Verdict: Keep Clippard and that change-up in Washington.
Closer: Drew Storen
Despite a couple hiccups here and there, the Stanford graduate has been very good in his go-around as the full-time closer.
Verdict: Keep him where he is.
C Wilson Ramos
Ramos is everything you want in a franchise catcher: He can call a game, handle a staff, and control the running game—not to mention, he's no slouch with the bat.
Verdict: Keep him behind the plate for the next decade.
1B Mike Morse
It's no coincidence that the Nationals took off when Morse did. His future is not at first base, but he has done a more than adequate job of replacing Adam LaRoche.
Verdict: Move Morse back to left and keep him in the line-up everyday.
Scott Boras clients have a way of finding their way to Washington, and the Nationals are in the market for a power-bat at first. It's a match made in baseball heaven.
2B Danny Espinosa
The leader in the NL Rookie of the Year race looks like a future All-Star, but will it be at second base?
Verdict: Move him to short and take advantage of that bazooka attached to his shoulder.
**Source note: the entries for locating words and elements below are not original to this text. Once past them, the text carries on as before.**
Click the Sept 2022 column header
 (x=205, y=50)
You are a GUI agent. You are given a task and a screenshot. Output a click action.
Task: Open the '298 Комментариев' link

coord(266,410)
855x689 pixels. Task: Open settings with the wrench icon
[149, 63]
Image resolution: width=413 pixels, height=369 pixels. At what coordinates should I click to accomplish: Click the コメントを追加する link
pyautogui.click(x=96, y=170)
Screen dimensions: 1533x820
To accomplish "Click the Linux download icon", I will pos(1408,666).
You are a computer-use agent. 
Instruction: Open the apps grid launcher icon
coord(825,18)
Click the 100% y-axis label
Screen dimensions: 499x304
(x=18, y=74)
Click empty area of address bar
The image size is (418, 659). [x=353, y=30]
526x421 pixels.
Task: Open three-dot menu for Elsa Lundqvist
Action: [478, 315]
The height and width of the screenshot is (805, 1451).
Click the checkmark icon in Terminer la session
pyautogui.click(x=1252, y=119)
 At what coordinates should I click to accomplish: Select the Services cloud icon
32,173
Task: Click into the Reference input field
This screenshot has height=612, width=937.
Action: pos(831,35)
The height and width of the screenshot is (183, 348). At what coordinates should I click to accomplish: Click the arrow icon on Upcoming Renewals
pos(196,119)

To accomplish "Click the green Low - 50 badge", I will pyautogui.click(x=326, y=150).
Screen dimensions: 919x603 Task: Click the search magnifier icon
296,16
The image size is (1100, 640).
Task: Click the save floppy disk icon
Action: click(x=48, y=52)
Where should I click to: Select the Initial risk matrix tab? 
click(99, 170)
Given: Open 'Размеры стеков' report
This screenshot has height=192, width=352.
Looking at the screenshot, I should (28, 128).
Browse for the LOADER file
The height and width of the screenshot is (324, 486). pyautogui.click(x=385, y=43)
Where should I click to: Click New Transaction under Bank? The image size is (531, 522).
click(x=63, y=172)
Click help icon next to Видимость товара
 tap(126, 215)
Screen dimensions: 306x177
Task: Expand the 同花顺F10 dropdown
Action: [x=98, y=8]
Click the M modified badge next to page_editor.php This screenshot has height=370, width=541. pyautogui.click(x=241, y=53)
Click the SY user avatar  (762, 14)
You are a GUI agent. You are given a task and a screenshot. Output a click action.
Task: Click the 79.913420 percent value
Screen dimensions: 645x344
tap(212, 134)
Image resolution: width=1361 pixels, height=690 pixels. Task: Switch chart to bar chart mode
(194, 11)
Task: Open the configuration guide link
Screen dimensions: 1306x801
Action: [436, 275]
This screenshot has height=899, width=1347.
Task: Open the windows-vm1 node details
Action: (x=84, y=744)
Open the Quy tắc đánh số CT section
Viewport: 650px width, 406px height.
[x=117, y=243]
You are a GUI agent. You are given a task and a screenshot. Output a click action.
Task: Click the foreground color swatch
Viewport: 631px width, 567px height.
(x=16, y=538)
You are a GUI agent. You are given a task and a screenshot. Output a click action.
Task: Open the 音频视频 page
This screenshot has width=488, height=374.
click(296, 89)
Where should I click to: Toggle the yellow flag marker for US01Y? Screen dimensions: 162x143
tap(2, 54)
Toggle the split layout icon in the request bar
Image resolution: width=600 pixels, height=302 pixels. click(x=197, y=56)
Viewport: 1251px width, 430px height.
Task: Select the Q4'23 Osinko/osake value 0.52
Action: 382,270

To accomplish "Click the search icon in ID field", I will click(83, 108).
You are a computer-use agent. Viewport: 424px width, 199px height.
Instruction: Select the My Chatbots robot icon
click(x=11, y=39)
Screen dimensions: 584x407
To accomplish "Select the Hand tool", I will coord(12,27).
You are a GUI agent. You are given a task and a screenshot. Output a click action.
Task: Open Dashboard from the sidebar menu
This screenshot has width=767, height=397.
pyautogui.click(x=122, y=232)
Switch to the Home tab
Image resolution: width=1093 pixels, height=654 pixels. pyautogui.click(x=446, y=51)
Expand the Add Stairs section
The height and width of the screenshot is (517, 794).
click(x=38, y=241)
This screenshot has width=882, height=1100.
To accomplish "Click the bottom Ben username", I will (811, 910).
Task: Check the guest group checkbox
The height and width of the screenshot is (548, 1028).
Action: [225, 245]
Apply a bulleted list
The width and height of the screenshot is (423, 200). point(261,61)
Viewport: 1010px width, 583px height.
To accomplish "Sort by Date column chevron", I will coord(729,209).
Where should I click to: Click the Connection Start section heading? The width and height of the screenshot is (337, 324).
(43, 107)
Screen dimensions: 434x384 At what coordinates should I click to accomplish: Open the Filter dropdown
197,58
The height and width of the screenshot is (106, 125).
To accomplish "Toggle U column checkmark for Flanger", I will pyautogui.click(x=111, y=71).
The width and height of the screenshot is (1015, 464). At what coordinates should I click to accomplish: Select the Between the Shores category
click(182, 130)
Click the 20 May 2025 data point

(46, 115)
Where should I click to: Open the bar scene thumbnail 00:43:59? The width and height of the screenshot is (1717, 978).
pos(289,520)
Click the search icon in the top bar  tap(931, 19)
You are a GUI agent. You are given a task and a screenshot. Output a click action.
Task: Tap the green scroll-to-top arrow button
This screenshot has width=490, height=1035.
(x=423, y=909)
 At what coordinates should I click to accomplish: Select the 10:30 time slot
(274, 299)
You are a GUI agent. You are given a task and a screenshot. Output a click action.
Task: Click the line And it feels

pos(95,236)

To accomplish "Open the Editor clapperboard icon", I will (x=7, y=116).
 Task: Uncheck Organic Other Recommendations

Replacement: Anthony Rendon, Rice University
Rendon was tabbed by many as the best hitter in the draft, but injuries caused the Rice product to fall to the Nats.
SS Ian Desmond
Desmond has improved on defense but seems to have taken a step back offensively. He strikes out far too often for someone with limited power.
Verdict: Put him on the bench as a utility player.
Replacement: Danny Espinosa
3B Ryan Zimmerman
He's the face of the franchise, but the Nationals may have to break out the check books if they want to keep it that way.
Verdict: He'll sign and stay with the team for the rest of his career. At least that's what I keep telling myself.
LF Laynce Nix
Nix has been playing his tail off, but I don't see how he can keep this up.
Verdict: After playing so well, he may able to get a starting job elsewhere. If not, the Nats sure could use his power off the bench.
CF Roger Bernadina
Bernadina does not hit for average, does not get on base, is bad in the field, but for some reason the people think he has a future in the majors. Hopefully, it's not with the Nationals.
Verdict: Either move him or keep him on the bench.
Replacement: Jayson Werth
Werth has the athletic ability to play in center, and the Nationals have a guy named Harper who is pretty good in right.
RF Jayson Werth
Werth has not lived up to the big contract the Nationals gave him in the off-season, but as the team adds talent, Werth will start to relax and produce. He is not this bad.
Replacement: Bryce Harper, Double-A Harrisburg
This won't happen until June 2012, but that won't stop me from salivating over Harper's hitting ability in the mean time.